[Listed entries Boundary: Start]

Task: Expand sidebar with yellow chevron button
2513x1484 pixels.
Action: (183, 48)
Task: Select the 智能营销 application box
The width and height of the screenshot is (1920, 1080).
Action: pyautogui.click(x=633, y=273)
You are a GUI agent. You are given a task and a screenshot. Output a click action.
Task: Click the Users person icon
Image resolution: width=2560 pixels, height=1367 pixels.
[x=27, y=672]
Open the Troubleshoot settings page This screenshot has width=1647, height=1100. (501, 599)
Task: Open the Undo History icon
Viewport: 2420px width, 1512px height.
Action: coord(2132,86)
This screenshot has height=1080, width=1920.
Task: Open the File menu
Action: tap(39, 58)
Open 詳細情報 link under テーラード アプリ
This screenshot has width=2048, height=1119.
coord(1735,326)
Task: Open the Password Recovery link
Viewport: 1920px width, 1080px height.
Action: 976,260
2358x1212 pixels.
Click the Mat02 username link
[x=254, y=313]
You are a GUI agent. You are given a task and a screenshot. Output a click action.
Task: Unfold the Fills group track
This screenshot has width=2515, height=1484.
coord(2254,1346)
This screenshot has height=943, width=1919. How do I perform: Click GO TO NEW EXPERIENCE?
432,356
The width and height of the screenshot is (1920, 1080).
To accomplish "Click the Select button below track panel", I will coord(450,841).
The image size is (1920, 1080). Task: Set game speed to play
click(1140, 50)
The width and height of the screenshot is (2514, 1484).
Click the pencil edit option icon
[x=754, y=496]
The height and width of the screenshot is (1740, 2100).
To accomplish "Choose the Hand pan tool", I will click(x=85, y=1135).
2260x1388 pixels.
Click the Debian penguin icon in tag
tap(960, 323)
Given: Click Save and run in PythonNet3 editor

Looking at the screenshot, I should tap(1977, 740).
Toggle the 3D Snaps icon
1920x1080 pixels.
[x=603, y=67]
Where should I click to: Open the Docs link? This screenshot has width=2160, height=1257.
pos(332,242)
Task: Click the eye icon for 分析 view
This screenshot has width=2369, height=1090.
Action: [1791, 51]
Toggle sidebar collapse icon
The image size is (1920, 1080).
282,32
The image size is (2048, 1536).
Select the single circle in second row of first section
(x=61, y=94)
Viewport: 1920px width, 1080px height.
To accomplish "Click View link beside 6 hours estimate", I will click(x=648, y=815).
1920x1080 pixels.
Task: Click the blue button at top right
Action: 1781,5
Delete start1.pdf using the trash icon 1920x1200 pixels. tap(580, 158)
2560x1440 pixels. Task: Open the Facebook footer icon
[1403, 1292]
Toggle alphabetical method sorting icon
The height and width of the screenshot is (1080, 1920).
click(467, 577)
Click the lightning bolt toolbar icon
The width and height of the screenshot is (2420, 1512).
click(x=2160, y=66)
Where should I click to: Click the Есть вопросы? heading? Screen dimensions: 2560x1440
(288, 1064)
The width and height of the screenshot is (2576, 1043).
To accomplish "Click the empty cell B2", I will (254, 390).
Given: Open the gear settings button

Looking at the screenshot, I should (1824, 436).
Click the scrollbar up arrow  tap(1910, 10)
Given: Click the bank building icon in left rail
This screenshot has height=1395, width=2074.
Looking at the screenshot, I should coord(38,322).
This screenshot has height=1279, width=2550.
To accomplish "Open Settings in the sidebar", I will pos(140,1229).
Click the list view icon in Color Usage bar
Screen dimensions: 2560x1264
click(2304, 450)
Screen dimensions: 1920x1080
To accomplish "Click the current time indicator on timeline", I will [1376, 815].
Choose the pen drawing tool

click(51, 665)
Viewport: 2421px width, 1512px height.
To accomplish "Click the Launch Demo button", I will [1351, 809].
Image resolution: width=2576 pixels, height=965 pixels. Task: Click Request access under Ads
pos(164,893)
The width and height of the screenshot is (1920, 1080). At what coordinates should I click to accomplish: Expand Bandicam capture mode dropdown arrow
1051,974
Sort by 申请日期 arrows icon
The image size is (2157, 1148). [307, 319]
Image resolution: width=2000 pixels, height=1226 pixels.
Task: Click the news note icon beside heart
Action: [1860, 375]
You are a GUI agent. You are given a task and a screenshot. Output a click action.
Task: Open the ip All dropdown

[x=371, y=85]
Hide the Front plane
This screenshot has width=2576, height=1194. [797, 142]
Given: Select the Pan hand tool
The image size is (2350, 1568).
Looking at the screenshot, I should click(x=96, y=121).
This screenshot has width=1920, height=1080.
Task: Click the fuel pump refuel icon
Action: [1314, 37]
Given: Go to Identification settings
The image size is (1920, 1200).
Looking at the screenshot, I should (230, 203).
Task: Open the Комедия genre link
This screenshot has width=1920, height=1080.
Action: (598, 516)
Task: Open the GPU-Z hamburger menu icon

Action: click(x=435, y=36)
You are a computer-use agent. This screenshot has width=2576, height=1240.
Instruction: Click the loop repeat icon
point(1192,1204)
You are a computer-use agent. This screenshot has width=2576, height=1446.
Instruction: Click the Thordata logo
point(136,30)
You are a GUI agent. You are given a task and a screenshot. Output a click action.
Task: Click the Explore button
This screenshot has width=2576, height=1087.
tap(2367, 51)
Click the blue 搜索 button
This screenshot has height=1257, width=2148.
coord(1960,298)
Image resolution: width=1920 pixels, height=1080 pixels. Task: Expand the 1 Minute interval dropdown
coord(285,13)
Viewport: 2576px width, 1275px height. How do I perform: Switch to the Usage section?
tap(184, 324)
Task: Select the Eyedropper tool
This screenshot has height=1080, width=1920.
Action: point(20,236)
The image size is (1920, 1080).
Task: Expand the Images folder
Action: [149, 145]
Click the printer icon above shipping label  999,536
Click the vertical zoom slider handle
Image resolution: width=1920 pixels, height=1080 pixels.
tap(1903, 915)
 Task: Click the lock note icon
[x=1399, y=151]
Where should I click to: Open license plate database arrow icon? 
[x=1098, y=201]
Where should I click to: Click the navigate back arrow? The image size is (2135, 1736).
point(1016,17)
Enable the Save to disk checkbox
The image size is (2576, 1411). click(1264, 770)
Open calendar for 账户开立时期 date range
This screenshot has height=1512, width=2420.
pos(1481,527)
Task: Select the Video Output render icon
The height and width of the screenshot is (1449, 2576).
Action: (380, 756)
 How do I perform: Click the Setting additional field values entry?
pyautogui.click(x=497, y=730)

[Listed entries Boundary: End]

- _Instructions to follow_:
Copy nothing except the lines from the one holding "How do I perform: Click the" through the last line of the data above, and return them exactly.

- _Exercise answer_:
 How do I perform: Click the Setting additional field values entry?
pyautogui.click(x=497, y=730)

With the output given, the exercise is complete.